Non ho interagito direttamente con lui scientificamente (solo bellissime discussioni sui randomized methods in robotica e nei controlli), ma ebbi contatti più stretti in occasione del primo convegno Automatica_IT (eravano i due Program Chair). E prima ancora condividemmo intensamente le nostre vedute sui ruoli e sulle strategie editoriali nelle Transactions della IEEE (lui era Editor per le Technical Notes delle TAC, io EiC per TRO). Un vero signore. Concordo con tutto il bene che è stato scritto su Roberto oggi dai colleghi.
Esprimo profondo cordoglio ai famigliari e ai colleghi torinesi, anche da parte dei colleghi della Sapienza.

Marika Di Benedetto

Cari Colleghi,
la notizia della scomparsa così improvvisa e prematura di Roberto mi ha lasciata sconvolta.
Perdiamo una persona eccezionale da tutti i punti di vista, una delle persone più rappresentative della nostra comunità a livello internazionale, un ricercatore eccelso, un caro e sincero amico. Il dolore è grande e il vuoto incolmabile.

Antonella Ferrara

Caro Fabrizio,
ti scrivo a titolo personale dato che le condoglianze, a nome di tutti noi di Pavia, sono state inviate da Giuseppe De Nicolao, che è l’ordinario “anziano” del gruppo.
Ci tengo però a mandare a te, alla moglie e alla figlia di Roberto un abbraccio affettuoso e un mio pensiero.
È una perdita immensa. Roberto è stato importantissimo per me. È stato lui che mi ha spinto a diventare attiva in ambito IEEE e non ha perso occasione per mettere in luce i miei (a suo dire) meriti. Nella sua generosità penso che abbia fatto lo stesso con moltissimi italiani, consentendo alla nostra comunità di acquisire la visibilità che ha oggi a livello internazionale.

Giancarlo Ferrari Trecate

Roberto è stata una figura presente nella mia carriera fin dagli inizi. Per me è stato un esempio di come si possa lavorare con grande dedizione e ai massimi livelli senza mai sacrificare gentilezza e cordialità.
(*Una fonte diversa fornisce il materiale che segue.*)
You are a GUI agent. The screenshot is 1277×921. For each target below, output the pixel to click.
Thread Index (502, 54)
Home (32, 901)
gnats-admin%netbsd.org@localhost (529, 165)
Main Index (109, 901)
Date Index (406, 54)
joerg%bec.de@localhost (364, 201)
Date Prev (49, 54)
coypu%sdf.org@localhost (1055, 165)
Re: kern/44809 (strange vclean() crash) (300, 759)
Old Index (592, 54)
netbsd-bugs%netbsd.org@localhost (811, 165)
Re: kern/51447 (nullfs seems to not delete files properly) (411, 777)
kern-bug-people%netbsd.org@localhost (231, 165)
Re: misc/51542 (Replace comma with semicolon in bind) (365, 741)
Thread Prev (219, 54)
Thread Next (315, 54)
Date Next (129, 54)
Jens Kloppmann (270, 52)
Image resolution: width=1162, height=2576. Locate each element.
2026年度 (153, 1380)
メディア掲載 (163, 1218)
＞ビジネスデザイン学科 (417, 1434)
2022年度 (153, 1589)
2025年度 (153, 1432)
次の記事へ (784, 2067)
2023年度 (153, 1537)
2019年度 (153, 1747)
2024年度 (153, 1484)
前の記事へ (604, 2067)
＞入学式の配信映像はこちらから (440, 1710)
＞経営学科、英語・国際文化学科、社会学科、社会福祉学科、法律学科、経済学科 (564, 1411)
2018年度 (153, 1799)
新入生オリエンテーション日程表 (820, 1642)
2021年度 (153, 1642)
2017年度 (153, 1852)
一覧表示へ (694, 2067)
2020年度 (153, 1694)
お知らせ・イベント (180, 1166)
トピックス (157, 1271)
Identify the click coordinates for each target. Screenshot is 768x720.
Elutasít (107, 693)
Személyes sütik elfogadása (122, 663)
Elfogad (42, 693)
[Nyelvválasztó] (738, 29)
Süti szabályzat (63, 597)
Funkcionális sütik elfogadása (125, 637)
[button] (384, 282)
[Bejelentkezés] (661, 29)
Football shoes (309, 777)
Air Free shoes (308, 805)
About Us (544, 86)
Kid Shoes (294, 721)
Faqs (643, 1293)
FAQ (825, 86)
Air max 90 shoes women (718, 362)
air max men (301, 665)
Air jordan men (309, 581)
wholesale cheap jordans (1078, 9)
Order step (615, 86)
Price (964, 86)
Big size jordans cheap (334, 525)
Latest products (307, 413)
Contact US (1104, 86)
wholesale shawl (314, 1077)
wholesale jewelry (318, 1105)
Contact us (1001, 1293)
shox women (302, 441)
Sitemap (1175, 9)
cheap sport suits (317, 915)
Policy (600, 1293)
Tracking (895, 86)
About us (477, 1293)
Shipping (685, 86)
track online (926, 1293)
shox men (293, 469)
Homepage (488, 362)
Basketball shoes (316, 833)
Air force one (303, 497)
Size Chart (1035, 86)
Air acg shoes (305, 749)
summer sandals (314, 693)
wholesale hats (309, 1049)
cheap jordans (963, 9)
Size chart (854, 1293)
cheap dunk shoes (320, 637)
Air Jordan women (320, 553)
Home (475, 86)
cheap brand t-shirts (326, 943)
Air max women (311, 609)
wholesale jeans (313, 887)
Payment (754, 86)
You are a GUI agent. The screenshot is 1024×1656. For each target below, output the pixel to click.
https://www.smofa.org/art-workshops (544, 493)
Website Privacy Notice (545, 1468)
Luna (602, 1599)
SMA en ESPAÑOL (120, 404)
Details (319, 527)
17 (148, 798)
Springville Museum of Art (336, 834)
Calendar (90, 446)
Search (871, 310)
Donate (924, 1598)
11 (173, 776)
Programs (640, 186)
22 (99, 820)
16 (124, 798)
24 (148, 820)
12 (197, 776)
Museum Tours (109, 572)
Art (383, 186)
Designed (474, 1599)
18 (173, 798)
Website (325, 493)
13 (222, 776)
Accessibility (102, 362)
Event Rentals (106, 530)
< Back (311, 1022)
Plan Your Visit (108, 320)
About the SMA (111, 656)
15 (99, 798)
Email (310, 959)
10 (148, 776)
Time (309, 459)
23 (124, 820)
Aveva un’apertura e una signorilità invidiabili… sono certo che il ricordo di come interagiva con i colleghi e della sua passione per la ricerca continuerà a fami da guida negli anni a venire.

Lorenzo Finesso

Cari Fabrizio e Riccardo,
sono rimasto esterrefatto dalla notizia. Vorrei far arrivare a te Fabrizio direttamente, e per tramite di Riccardo a tutti i colleghi di Torino il mio cordoglio. Anche se da lontano, Roberto ho cominciato ad ammirarlo 35 anni fa, quando ci incontrammo per la prima volta a Villa Olmo, entrambi freschi di laurea. Le nostre strade si sono incrociate anche successivamente, in alcune occasioni per me cruciali, e sempre ho ritrovato il ragazzo schivo, sapiente, e simpatico di allora.
Cari saluti…

Giovanna Finzi, Marialuisa Volta, Antonio Visioli e Claudio Carnevale

Desideriamo esprimere la nostra sincera partecipazione al dolore della famiglia e dei colleghi di Torino per la prematura e improvvisa scomparsa di Roberto, figura di riferimento sia scientifico che umano nel settore dell’Automatica. Ne ricorderemo in particolare il contagioso e aperto sorriso.

Luigi Fortuna

Prematura ed incolmabile perdita per un caro, affettuoso e signorile Amico di tutti noi.

Roberto rimarrà  sempre presente nella mia memoria, continuando a porgere i suoi doni di profonda saggezza e di impareggiabile umanità.

Simone Garatti

Caro Fabrizio,

sono costernato dall’improvvisa scomparsa di Roberto. Il giorno dopo la CDC, avevo incontrato Roberto in partenza ed avevamo fatto colazione assieme. Mi aveva parlato con entusiasmo delle attivita’ che stava portando avanti e di come fosse felice di riuscire a dedicare piu’ tempo alla ricerca negli ultimi tempi. Ti sono vicino in questo momento di dolore. Mando le mie sentite condoglianze anche agli altri colleghi di Roberto e alla famiglia.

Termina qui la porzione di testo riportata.